PS: The arrrival of nationally sponsored electronic money systems is one of the topics we shoudl be talking about how to exploit to our benefit -- Sweden is now in the process of abandoning paper currencies, which means that all commerce will soon be undertaken in the electronic sphere exclusively -- the US Treasury Secretary has recently been hyping the advantages of electronic commerce regimes as well - now that's a topic worth discussing -- I urge that everyone give up on hoping for monetary expansion -- that will not occur for at least a decade from now -- better to postpone your hopes for inflation until after 2025...

PD Dennison said...


To what extent do you think that Pres. Obama and the Democrats taking control of all three branches of government lead to the recession in 2007/2008?

I sold all my stock and bought 100% treasuries (first time I ever vacated the stock market), the moment in Sept. 2008 I was convinced the Democrats would take total control.

Did the markets look forward and see what was coming, such that the economy Pres. Obama was "handed" was his own economy?

John said...

"The prospect of huge new tax burdens resulting from trillion-dollar deficits reduces the incentive for entrepreneurs to take new risks and start new companies and hire new workers."

This seems like chicken little thinking to me. As long as the Republicans are led by Grover Norquist and can muster 41 votes in the Senate, there won't be any tax increases.

Also, note to PD Dennison: Obama took office on January 20, 2009. And stocks did very well the first two years of his term, that is until the Tea Party took the House in 2011.

mmanagedaccounts said...

Please----be intelligent. Stop the political jabberwocky. The Dems didn't cause the market crash in 2008 and the Tea Party wasn't the catalyst behind the market's 2011 problems.

brodero said...

The past 10 years has convinced me of the power of the business cycle.
Politicians can mess around with it
but in the end the business cycle will rule.

John said...

"Recovery" may be a misnomer. The economy is approaching a different equilibrium. For many older laid off workers, they won't work again,, unless it's part time through the lunch rush at Wendy's or something similar.
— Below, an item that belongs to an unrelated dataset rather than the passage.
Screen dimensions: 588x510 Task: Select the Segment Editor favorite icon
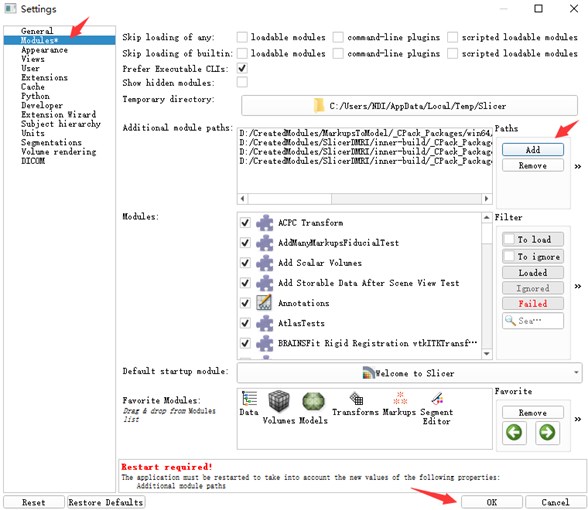coord(437,398)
Housing prices won't recover for most Americans because wages are stagnant or falling. Unemployment will likely hover around 8 percent because of a labor surplus and advances in technology.
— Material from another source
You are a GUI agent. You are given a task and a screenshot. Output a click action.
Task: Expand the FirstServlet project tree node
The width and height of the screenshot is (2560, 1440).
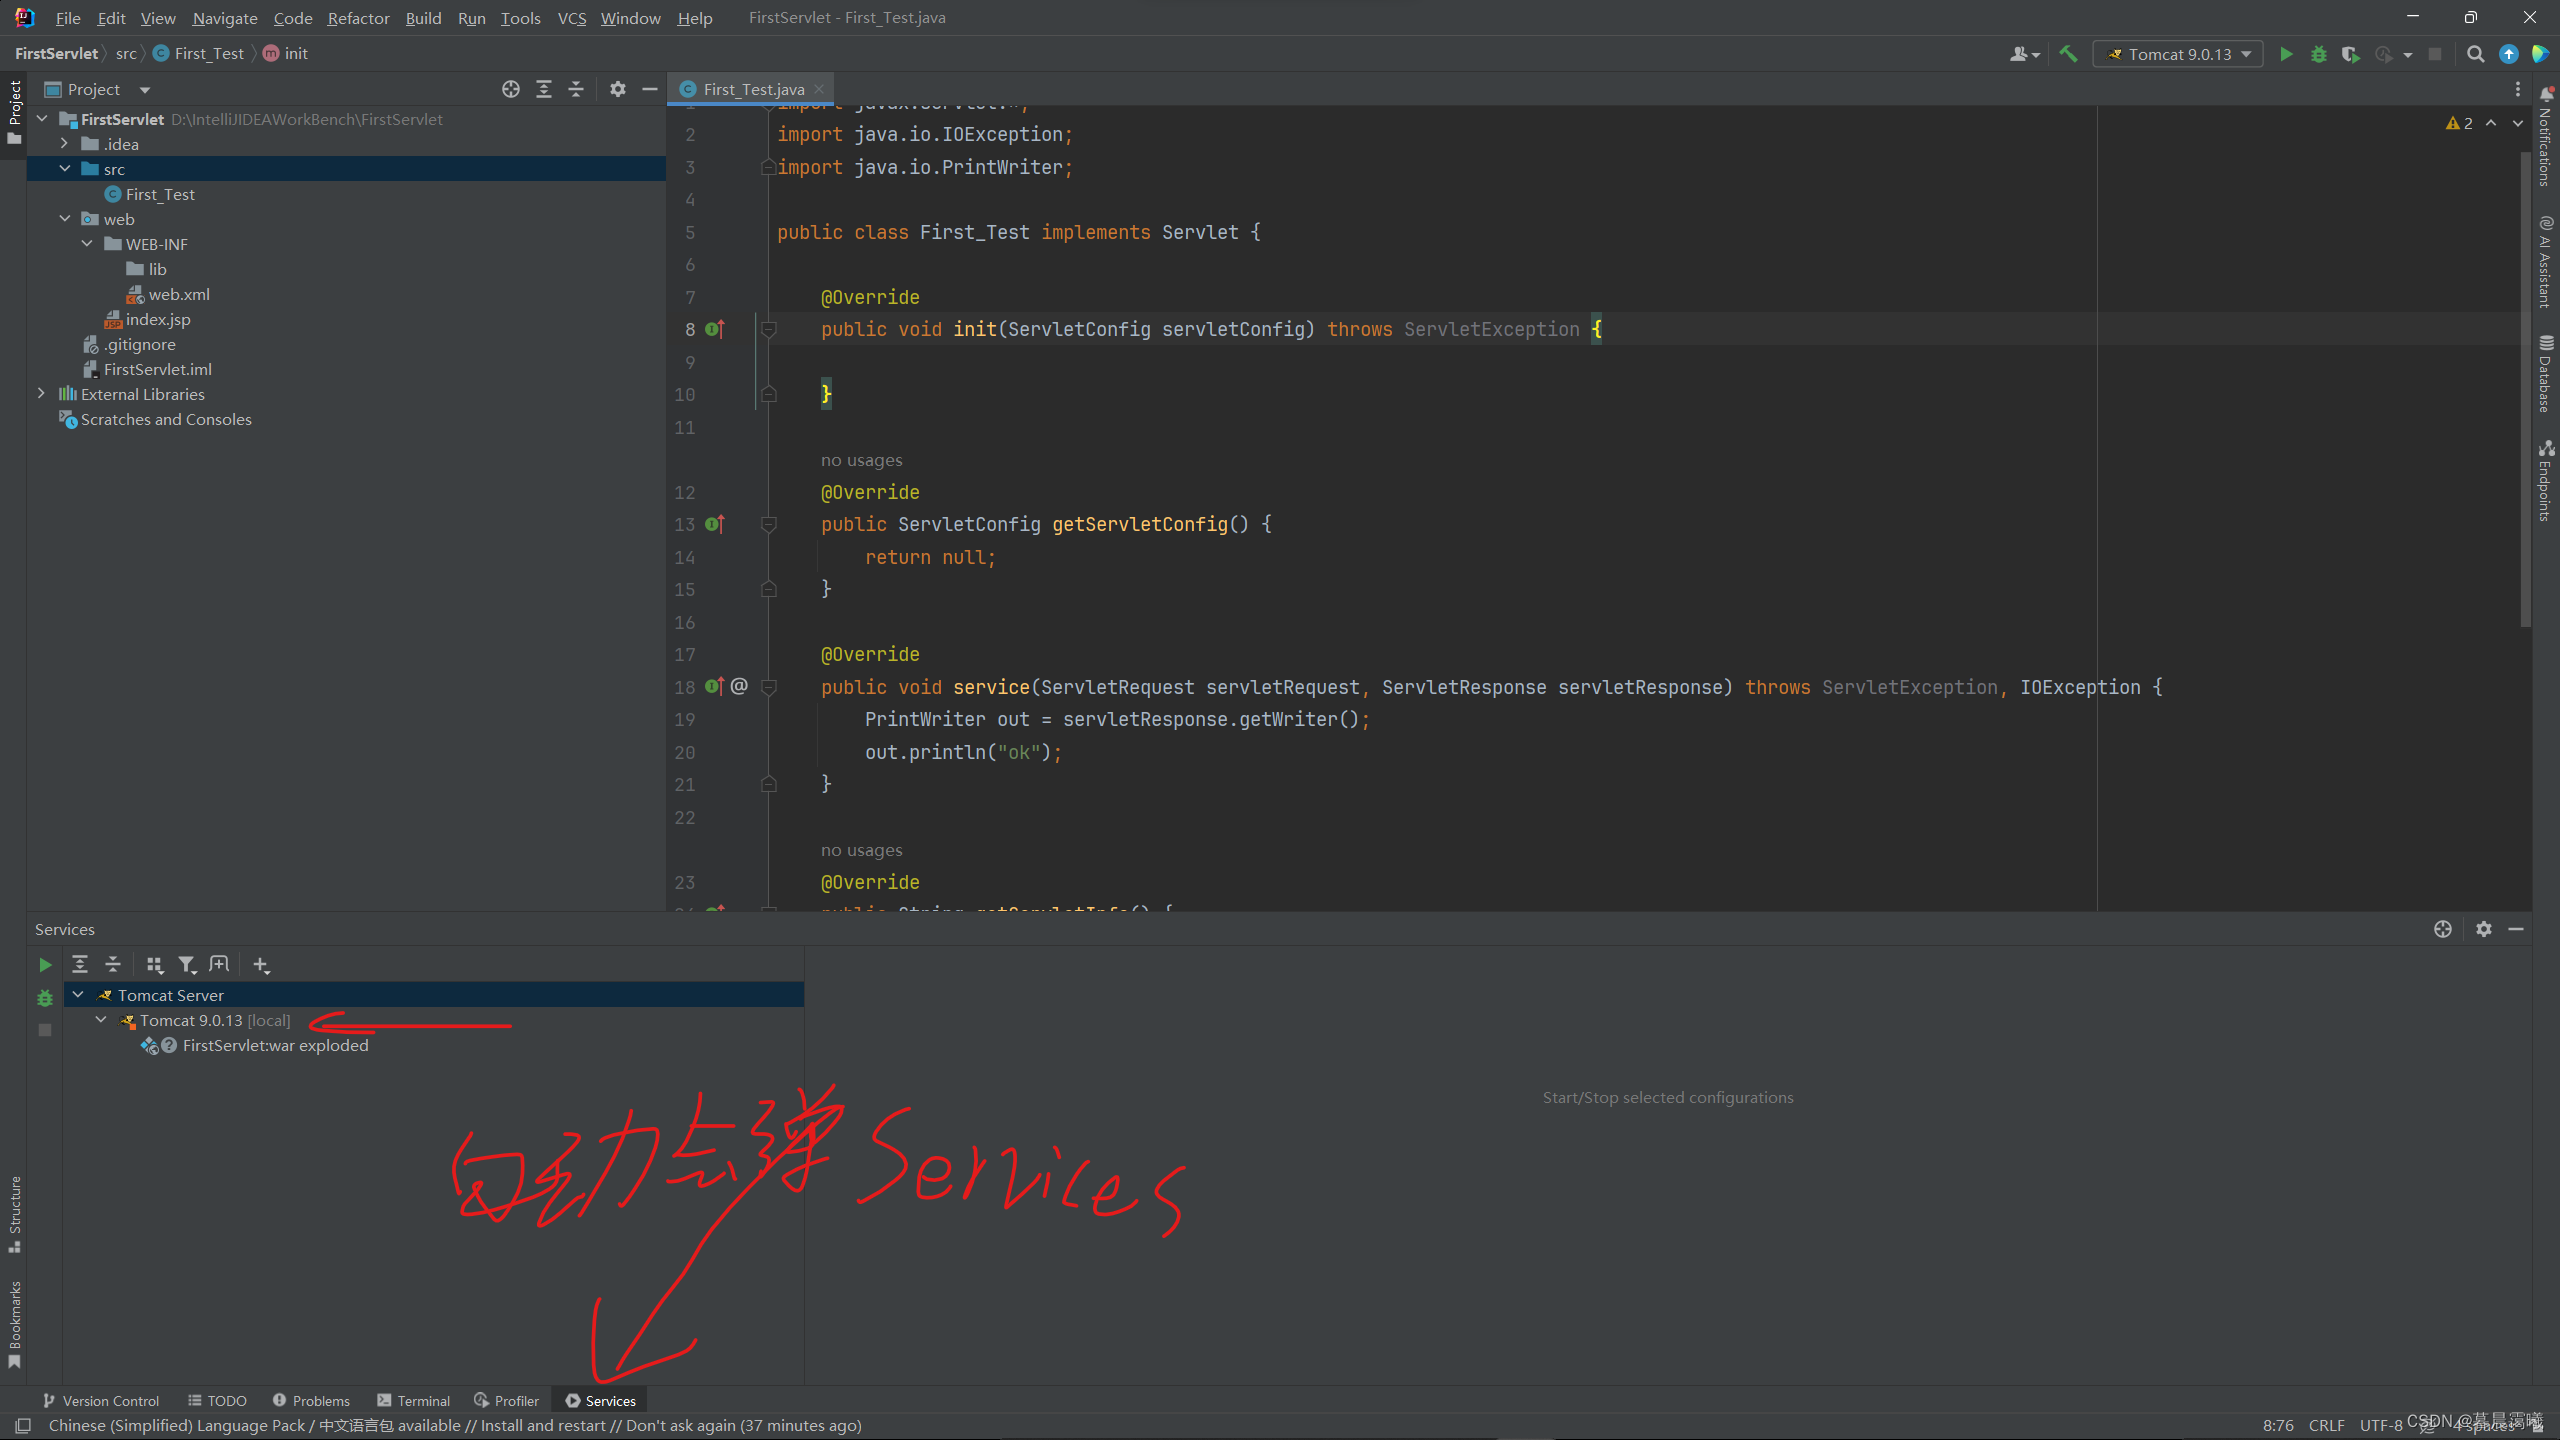tap(39, 118)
I hope I'm wrong about this. Corporations have a great deal of power right now and the current trend should continue: rising corporate profits and falling standards of living for most.

Jeffrey said...

Scott, fantastic post today. You absolutely nailed it.

Squire said...

Scott’s post was more like an inspirational presidential speech. I will indulge in his words for awhile.

Ed R said...

How did these "natural forces of recovery" work between October, 1929 and March, 1933?

PD Dennison said...
This comment has been removed by the author.
PD Dennison said...

If politics did not effect the economy and markets, we all would be better off for it.

But politics do matter.

Just like Argentina, Leftist politics have a negative effect in the US.